Chief executive Jes Staley considered the letters "an unfair attack", according to chairman John McFarland, and Staley instructed the bank's security team to unmask the author - in contravention of UK laws set up to protect the anonymity of whistleblowers.

An ironic twist - that the attempt by Staley to reveal the source of the letters was leaked by a whistleblower - doesn't detract from the fact that whistleblowers with potentially beneficial information are likely to be discouraged by Staley's persistence.

The UK regulator, the Financial Conduct Authority has repeatedly delayed publishing a report in to Staley’s hounding of the whistleblower, which could see him forced out of his job – though Staley currently says he will refuse to go. Barclays says it is currently unable to quantify the effect of the scandal on its results.

Snitches and narks

Another significant problem - other than fear of dismissal - that prevents people from speaking out is the negative image of being the informant: other colourful pejoratives such as tell-tale, snitch, stool pigeon and nark are further disincentives to the whistleblower.

Such references have undoubtedly contributed to would-be whistleblowers keeping their silence in the past. But the stigma appears to be fading, and certainly, with the introduction into policy at many corporations of anonymous reporting is having a positive impact.

Data compiled by Expolink into whistleblowing through its SpeakingUp channel last year shows a rising trend. Among its clients the overall incidence rate of reporting was 2.5 per 1,000 employees - up from 2.1 per 1,000 in the previous year.

The fact that there were more reports doesn’t necessarily mean governance is getting worse, but it does indicate employees are more comfortable reporting issues of malpractice.

Expolink also found that growth in corporate in-house "speak up" projects were beginning to have a more positive impact.

"Creating opportunities for discussion, increasing training and awareness, and bringing transparency to the process can all have a positive effect," says Wilson.

Conversely, he explains, unethical behaviours at senior level can quickly become seen as acceptable, creating an unhealthy culture where speaking up is effectively outlawed.

He adds: "There's still quite a hill to climb in terms of attitude.
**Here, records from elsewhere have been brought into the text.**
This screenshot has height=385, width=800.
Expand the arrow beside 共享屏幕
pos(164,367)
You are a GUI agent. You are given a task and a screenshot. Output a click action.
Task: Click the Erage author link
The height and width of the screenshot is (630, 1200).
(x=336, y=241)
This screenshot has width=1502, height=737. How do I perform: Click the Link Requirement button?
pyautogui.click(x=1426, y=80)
It's as important that managers listen as it is that people speak up."

Good governance

As the rise in ethical investing is underlining, good governance is as much about corporate culture as it is about the successful management of a business.
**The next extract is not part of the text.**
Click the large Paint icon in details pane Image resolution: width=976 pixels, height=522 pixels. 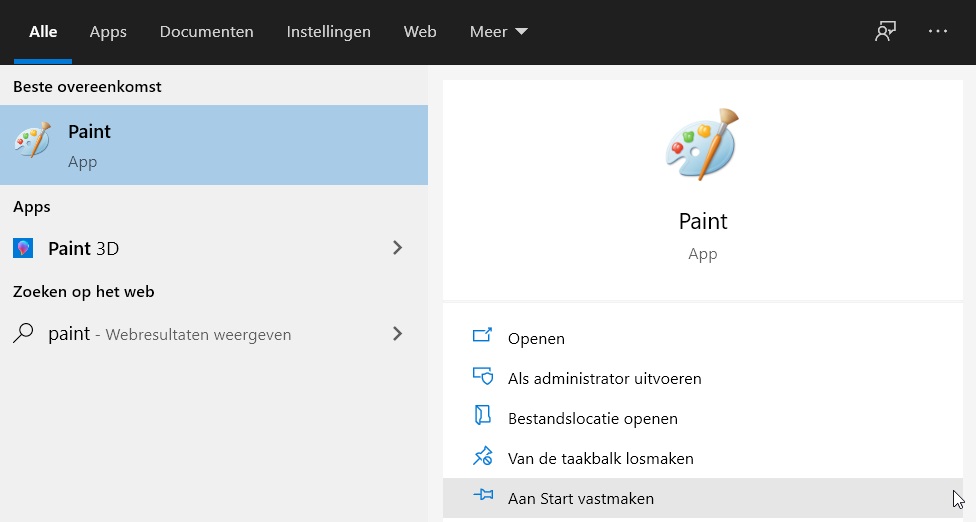pyautogui.click(x=702, y=145)
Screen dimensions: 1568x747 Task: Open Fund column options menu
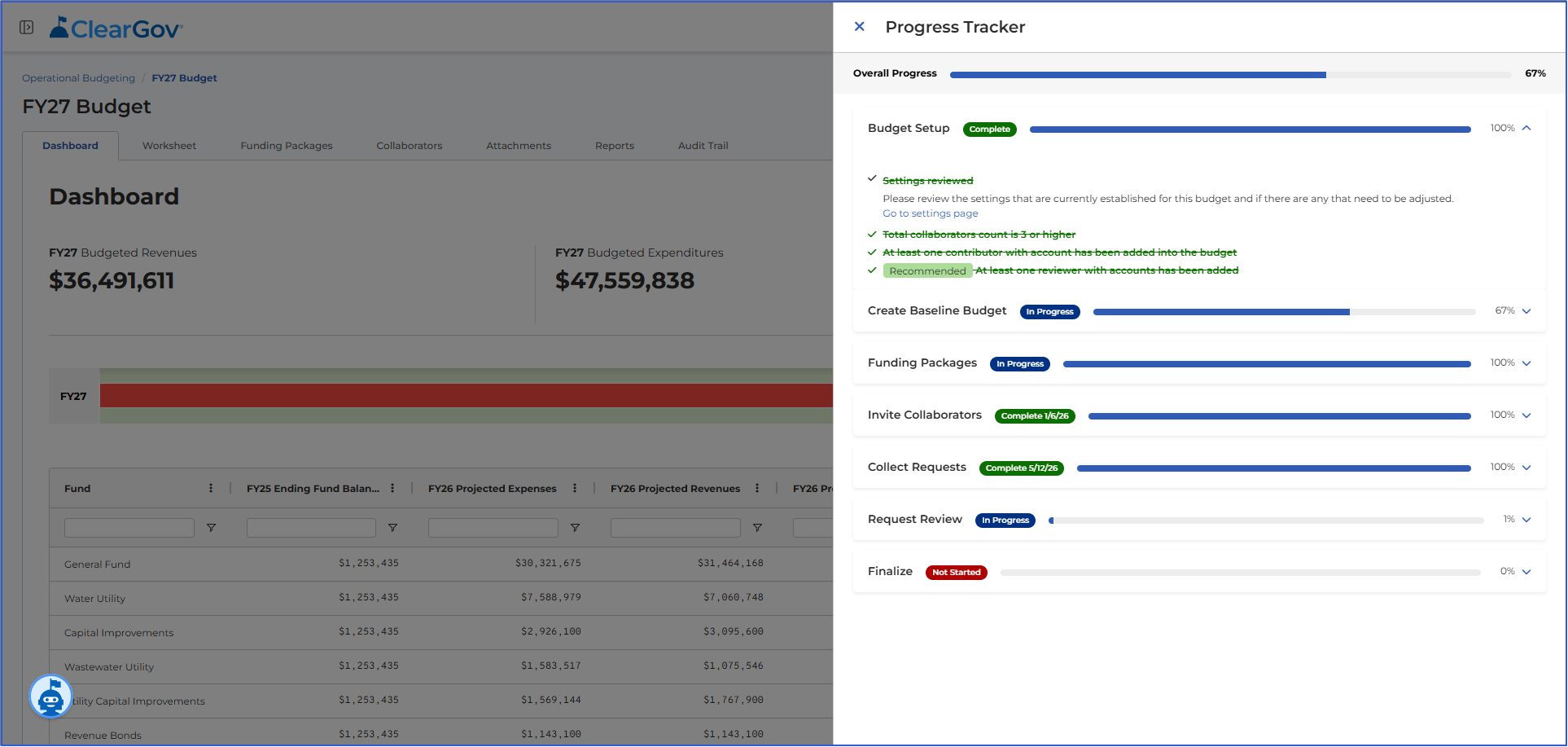tap(211, 488)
So-called ESG funds that focus on ecological, social and governance issues are swiftly gaining momentum and investors in them are not prepared to back a corporate culture where discrimination, harassment and bullying are rife - let alone fraud and corruption.

And it's becoming clear that those companies that are willing to listen to their employees' concerns tend to be better managed and more profitable businesses.

"If you've got a culture where people can feel comfortable with speaking up when things are going wrong, they'll be prepared to challenge their companies in other ways too. You're paying your people to think," says Wilson.

"The fact is, that on a day-to-day basis there's a lot of whistleblowing going on: people are raising concerns and the issues are being addressed and companies are better for it."

That can only be good news for investors. Long-live the whistleblower.